The bright side of fall vegetables

by Karen Bowen

The beautiful colours of fall have started to warn us that winter is on its way. Fortunately, the fall season also provides us with many colourful vegetables that can help boost our immune system to fight the colds and flu winter will bring.

So, add fall vegetables to your diet. Enjoy them without butter or sauces and they’ll add no cholesterol or saturated fats, just flavour and nutrition to your meal.

Whether roots, heads or in between, fall vegetables are ideal additions to hot soups, casseroles and side dishes.

Beginning with the root vegetables, include sweet potatoes, carrots, parsnips, beets, rutabagas and turnips in your menu. The deeply coloured vegetables generally carry the most nutrients. Bright orange vegetables, such as carrots and sweet potatoes are rich in beta-carotene, which promotes healthy eyesight, generates retinol production and helps regulate blood sugar levels.

Carrots and sweet potatoes boost your immune system as good sources of the anti-oxidant Vitamin C, which helps improve your lung health and reduce your risk of respiratory illnesses, including emphysema. Parsnips, although not deeply coloured, carry these same nutrients. Sweet potatoes also contain a significant amount of calcium, potassium, iron, and Vitamin B6, and nearly five grams of fiber in one potato skin.

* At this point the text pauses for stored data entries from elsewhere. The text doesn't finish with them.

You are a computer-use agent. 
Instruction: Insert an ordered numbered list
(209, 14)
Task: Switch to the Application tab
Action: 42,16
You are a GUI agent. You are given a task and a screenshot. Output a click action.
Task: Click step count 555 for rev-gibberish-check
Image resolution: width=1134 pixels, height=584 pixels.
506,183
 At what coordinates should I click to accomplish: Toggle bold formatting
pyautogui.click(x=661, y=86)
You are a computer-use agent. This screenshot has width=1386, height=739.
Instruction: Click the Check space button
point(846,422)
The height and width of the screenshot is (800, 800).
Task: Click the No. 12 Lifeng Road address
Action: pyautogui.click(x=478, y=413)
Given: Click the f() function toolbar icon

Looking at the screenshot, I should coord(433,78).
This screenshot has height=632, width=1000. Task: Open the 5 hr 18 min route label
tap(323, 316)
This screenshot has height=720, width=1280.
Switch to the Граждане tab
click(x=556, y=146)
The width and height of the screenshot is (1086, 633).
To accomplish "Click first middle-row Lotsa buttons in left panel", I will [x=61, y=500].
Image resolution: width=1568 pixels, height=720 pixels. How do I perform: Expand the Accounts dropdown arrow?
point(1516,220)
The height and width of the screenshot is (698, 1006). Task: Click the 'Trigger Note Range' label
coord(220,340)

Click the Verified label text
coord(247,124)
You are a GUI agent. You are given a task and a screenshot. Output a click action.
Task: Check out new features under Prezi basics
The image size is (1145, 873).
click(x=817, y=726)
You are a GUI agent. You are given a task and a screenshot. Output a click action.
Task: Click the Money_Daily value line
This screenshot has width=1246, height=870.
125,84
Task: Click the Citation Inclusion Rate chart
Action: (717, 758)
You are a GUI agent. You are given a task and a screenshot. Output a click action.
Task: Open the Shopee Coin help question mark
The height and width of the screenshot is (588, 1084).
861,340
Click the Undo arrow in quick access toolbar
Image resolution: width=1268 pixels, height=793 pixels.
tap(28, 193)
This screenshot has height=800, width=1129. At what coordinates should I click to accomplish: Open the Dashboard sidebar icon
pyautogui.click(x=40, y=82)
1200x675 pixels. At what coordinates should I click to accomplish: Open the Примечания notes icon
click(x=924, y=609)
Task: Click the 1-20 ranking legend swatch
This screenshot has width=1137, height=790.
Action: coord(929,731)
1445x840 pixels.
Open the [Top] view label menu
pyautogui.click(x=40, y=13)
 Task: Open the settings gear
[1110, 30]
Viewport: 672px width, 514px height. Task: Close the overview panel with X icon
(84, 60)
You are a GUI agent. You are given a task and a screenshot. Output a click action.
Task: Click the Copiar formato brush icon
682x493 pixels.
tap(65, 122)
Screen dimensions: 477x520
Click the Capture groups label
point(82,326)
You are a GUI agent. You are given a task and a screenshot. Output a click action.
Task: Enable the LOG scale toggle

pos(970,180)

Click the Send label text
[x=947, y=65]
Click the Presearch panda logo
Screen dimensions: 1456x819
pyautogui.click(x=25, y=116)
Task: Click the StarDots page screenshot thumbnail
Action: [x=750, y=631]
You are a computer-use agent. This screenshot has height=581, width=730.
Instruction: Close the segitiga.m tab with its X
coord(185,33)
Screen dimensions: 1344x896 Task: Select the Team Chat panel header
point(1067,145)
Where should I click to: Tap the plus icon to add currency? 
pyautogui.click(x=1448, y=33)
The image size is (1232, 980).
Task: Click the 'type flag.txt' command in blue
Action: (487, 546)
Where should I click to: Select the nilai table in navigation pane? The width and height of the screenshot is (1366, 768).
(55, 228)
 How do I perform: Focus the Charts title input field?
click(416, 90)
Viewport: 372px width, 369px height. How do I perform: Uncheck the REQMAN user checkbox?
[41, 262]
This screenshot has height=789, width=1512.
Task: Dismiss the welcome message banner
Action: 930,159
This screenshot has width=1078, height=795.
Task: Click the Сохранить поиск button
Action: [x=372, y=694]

Beets contain fiber and potassium. According to research, the betacyanin that gives beets their dark red colour protects against cancer and reduces the blood vessel inflammation associated with heart disease. As an excellent source of folate, just half a cup of cooked beets supplies 17% of the recommended daily requirement of folate. Beets have betraine and nitrate which lower blood pressure, fight heart and liver disease, and improve the circulation to the brain.

Rutabagas and turnips are high in Vitamin C and have nutrients, which may help reduce the risk of prostate and lung cancers. As well, turnip greens are a good source of calcium and of glucosinolates, which have strong cancer-preventing properties. The three grams of fiber in just one cup of rutabaga helps keep your digestion system moving.

Although rutabagas are root vegetables, they belong to the cruciferous family and offer the same health benefits as cabbage, Brussels sprouts, cauliflower and broccoli. Cruciferous vegetables are all high fiber vegetables that contain the strong cancer-preventing properties of glucosinolates and sulforaphane. Different cruciferous vegetables offer additional health benefits.

Cabbage is rich Vitamin C. Research shows that cabbage activates the body’s natural detoxification system to help protect against various types of cancers, such as: lung, colon, and breast.

Brussels sprouts, a very nutritious member of the cabbage family, contain Vitamins A, B1, B2, B6, C, E and K, as well as folate, potassium, manganese, phosphorus, iron, magnesium, protein, calcium, copper and omega-3 fatty acids. These nutrients strengthen the immune system and can protect against cancer, rheumatoid arthritis and birth defects, while supporting skin, colon and cardiovascular health.

Broccoli, with Vitamins A, C, K and B6, along with iron, calcium, magnesium and Vitamin E, also has cancer-fighting qualities. Broccoli helps prevent heart disease, stomach ulcers and stomach cancer, while strengthening bones and your immune system. Cauliflower, rich in Vitamins K and C, also contains a chemical (indole-3-carbinole), which helps repair DNA and slows estrogen-related cancer growth.

Like cruciferous vegetables, leafy fall vegetables – kale, mustard greens and spinach also boost your immune system. In addition to a high Vitamin A, C and K content, they all contain fiber and the essential minerals folate, calcium and manganese. As well, spinach is particularly rich in iron and calcium.

For the some vegetables, the root and/or the leaf can be used. Onions, garlic and leeks add more than just flavour to your meal; they improve your digestion by increasing the beneficial bacteria in your digestive tract and regulating bowel function. Their pre-biotics support your immune system, help regulate blood sugar levels and fight bacteria and viruses.

All onions reduce inflammation, cholesterol and cancer risk but different types of onions carry different levels of anti-oxidants. Shallots are the most potent and Vidalia onions the least. Leeks, sweeter and milder than onions, contain Vitamins C, and B6, as well as iron, manganese and folate, which can also reduce bad cholesterol, regulate blood sugar levels and fight cancer.

Pumpkins and squash are also traditionally healthy fall vegetables. The beta-carotene and potassium in pumpkins and squash help maintain healthy vision. Pumpkin seeds are a good source of and omega-3 fatty acid, alpha-linolenic acid, which reduces heart disease, high blood pressure and cholesterol. Squash contains fiber, potassium, iron and Vitamin A, which helps maintain healthy skin, hair, vision and bones.

This season, although your summer tan may be fading and falling leaves may signal that winter is just down the road, look on the bright side! A variety of bright orange and green vegetables on your plate will keep you moving ahead on a healthy path towards spring.